2006.5.11 不思議なミステリー? 【海辺のカフカ 上】

                     

■ヒトコト感想
哲学的というかミステリーというかSFというか、なんとも不思議な気持ちになる。基本は家出少年の話なのだが、平行して登場する不思議なナカタというおじいさんと何か繋がりがありそうで非常に興味深い。何かとんでもないことが起こっているようだが当人達はそのことにまったく気づいていない。普通の日常で普通の少年のようだが、特別な何かがあるのだろう。さまざまな伏線が下巻でどのように活かされるか非常に目が離せず、結末が楽しみだ。

■ストーリー

「君はこれから世界でいちばんタフな15歳の少年になる」―15歳の誕生日がやってきたとき、僕は家を出て遠くの知らない街に行き、小さな図書館の片隅で暮らすようになった。家を出るときに父の書斎から持ちだしたのは、現金だけじゃない。古いライター、折り畳み式のナイフ、ポケット・ライト、濃いスカイブルーのレヴォのサングラス。小さいころの姉と僕が二人並んでうつった写真…。

■感想
哲学的で心理的な話なのだろうか。冒頭登場するカラスという心の中の少年であったり、空から降ってくるアジやヒルであったりと、何か心理学的な暗示をしているようにも思える。家出少年である田村カフカは普通の少年のようだが、何かとんでもない秘密を持っているのかもしれない。それを示すような描写がいくつかあり普通の15歳の少年ではない何かがあるのだろう。その生い立ちから家族構成まで、ミステリーの素材としては申し分ない。
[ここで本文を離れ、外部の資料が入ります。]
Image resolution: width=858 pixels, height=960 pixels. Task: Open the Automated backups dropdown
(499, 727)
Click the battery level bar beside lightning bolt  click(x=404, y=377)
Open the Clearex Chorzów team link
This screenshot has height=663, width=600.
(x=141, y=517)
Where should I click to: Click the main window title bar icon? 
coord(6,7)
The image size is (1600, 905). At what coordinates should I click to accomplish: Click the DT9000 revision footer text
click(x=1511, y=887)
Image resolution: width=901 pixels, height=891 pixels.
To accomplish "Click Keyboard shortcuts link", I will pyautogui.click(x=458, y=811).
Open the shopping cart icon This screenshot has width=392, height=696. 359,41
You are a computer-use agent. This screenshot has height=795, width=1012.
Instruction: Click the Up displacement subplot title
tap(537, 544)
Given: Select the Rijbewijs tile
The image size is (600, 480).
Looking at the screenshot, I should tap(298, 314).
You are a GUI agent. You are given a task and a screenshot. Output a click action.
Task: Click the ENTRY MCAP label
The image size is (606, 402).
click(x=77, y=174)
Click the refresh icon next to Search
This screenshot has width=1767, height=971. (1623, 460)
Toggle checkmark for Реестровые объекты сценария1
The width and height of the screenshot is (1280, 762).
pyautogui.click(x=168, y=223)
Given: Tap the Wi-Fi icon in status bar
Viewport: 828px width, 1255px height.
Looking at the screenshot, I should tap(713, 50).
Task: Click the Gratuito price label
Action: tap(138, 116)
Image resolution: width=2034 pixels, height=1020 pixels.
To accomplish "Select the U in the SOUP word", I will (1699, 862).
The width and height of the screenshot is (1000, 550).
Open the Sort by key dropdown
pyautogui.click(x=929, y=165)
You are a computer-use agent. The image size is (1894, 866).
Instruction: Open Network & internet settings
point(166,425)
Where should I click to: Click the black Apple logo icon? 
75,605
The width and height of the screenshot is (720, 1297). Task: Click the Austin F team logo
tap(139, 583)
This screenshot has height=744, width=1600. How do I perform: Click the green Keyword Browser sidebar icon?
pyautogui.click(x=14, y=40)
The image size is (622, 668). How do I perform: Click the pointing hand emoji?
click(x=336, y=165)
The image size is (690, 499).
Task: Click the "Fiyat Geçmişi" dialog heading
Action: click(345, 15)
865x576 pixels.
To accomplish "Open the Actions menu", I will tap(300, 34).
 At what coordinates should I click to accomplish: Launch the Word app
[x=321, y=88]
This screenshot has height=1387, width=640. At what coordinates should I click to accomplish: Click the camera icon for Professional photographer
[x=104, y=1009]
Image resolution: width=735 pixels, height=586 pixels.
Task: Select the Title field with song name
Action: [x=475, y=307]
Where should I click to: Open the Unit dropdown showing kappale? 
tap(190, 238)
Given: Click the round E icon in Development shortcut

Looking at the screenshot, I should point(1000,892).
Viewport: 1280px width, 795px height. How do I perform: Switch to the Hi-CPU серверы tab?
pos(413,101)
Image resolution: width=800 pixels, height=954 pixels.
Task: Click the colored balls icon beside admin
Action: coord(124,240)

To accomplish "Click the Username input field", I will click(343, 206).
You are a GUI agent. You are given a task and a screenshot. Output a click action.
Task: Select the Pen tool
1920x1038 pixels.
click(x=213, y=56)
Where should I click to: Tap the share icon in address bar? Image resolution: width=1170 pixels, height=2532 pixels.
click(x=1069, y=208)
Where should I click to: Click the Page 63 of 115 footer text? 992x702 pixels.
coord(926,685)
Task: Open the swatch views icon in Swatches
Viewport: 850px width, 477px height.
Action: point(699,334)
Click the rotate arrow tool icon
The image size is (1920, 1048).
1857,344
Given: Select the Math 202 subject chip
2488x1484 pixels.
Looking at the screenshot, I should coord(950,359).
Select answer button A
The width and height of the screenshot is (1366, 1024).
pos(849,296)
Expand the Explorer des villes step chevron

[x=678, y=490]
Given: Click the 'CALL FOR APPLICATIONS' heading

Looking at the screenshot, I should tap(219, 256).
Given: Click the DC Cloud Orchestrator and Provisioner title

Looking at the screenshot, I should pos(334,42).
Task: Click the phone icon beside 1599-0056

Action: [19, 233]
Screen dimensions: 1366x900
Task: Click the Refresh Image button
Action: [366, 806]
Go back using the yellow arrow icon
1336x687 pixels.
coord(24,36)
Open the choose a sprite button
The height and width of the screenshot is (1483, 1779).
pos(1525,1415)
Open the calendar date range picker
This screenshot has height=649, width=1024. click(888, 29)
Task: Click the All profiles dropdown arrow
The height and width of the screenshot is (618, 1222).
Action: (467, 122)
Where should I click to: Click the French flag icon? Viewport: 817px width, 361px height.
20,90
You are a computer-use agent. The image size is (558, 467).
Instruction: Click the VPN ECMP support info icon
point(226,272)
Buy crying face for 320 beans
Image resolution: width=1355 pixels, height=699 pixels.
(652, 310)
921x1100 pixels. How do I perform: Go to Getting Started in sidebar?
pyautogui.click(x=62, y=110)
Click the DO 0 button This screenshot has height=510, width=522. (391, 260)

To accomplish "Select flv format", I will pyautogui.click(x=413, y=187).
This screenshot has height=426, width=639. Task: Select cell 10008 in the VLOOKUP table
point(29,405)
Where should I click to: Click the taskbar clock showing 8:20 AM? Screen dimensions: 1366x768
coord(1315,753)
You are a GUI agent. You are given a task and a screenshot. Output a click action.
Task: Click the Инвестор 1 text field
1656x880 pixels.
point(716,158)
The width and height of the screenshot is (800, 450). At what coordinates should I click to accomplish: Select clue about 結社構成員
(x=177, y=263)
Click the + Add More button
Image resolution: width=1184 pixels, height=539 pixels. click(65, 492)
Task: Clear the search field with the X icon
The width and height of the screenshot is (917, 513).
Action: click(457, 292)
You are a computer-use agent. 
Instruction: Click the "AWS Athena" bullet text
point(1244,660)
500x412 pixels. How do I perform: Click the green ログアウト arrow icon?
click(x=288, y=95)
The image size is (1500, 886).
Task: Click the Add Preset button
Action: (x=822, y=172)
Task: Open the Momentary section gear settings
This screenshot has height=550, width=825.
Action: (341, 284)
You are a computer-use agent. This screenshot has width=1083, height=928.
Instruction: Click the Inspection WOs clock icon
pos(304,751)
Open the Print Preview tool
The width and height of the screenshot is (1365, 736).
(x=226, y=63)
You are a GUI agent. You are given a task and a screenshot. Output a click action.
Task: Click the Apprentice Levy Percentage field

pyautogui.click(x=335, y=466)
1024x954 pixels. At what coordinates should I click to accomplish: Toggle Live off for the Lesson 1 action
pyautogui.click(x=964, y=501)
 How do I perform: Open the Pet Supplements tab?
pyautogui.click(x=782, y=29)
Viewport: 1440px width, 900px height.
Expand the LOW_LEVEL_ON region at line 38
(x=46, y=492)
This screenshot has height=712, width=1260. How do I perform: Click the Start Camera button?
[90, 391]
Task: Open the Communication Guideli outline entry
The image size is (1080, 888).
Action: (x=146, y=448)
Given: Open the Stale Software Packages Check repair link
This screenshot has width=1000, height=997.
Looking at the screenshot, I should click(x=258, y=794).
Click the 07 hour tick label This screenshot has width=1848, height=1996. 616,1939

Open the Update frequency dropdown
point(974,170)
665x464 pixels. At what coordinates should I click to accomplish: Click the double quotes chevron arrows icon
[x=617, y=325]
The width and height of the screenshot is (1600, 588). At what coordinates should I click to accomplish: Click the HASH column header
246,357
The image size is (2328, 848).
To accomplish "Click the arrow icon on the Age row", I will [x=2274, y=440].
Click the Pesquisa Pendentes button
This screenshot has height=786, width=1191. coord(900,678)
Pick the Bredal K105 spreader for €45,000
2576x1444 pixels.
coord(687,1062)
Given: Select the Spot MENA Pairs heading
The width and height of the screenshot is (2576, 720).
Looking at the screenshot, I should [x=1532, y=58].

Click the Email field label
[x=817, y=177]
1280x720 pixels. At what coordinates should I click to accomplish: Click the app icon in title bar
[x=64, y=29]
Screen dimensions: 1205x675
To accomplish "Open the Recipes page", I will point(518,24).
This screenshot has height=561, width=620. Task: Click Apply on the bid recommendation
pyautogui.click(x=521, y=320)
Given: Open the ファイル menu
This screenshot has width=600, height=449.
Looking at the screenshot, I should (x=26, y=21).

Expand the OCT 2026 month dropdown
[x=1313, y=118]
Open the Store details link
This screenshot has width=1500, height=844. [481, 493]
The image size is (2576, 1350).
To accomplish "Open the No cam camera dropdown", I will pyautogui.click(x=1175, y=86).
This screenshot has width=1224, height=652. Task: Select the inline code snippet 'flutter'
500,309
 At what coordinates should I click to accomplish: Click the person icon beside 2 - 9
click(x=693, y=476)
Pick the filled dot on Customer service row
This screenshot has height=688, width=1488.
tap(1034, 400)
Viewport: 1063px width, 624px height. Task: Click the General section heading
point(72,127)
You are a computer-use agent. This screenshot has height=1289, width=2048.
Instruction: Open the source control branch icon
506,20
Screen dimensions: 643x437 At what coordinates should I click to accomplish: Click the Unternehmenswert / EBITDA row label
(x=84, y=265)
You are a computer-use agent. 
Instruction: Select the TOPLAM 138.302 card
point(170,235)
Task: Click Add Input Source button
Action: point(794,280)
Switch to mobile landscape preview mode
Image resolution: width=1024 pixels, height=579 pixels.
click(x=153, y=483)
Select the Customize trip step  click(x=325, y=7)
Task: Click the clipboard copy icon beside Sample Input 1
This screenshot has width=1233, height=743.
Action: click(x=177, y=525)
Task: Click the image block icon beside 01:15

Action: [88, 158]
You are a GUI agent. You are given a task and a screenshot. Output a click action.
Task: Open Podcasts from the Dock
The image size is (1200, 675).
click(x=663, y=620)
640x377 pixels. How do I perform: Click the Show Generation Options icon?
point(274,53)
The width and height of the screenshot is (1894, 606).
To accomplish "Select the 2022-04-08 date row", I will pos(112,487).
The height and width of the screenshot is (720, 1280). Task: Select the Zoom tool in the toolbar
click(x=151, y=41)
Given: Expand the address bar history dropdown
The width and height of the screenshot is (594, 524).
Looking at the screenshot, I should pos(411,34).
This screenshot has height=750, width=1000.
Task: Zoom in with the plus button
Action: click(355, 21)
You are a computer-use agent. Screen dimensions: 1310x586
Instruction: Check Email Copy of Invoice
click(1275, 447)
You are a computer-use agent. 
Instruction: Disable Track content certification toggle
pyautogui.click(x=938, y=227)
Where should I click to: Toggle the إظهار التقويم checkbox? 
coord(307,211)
一方、ナカタという老人の話はその丁寧な話口調や行動から読んでいてほのぼのとしてくるが途中に登場する陰惨な場面や特殊な能力をたびたび発揮したりと、このあたりでSF的なものをものすごく感じることができた。

離れた場所で殺人が起こり、それが無意識下、つまり夢の中での行動なのか悩む登場人物達。哲学的な映画などでは複雑に入り組ませ見ている者を煙に巻き、結局はすべては夢でしたというオチにする場合があるが、本作はきっちりと筋道が立てられており、混乱することなく読み進められる。

家出少年である田村カフカののんびりとした図書館生活。それは非常にゆっくりとした時間の流れがあり、どこか憧れのような気分で読んでいた。しかしその生活には何か秘密があり運命的な何かがあるのだろう。そのすべてが明らかになる下巻は見逃せない。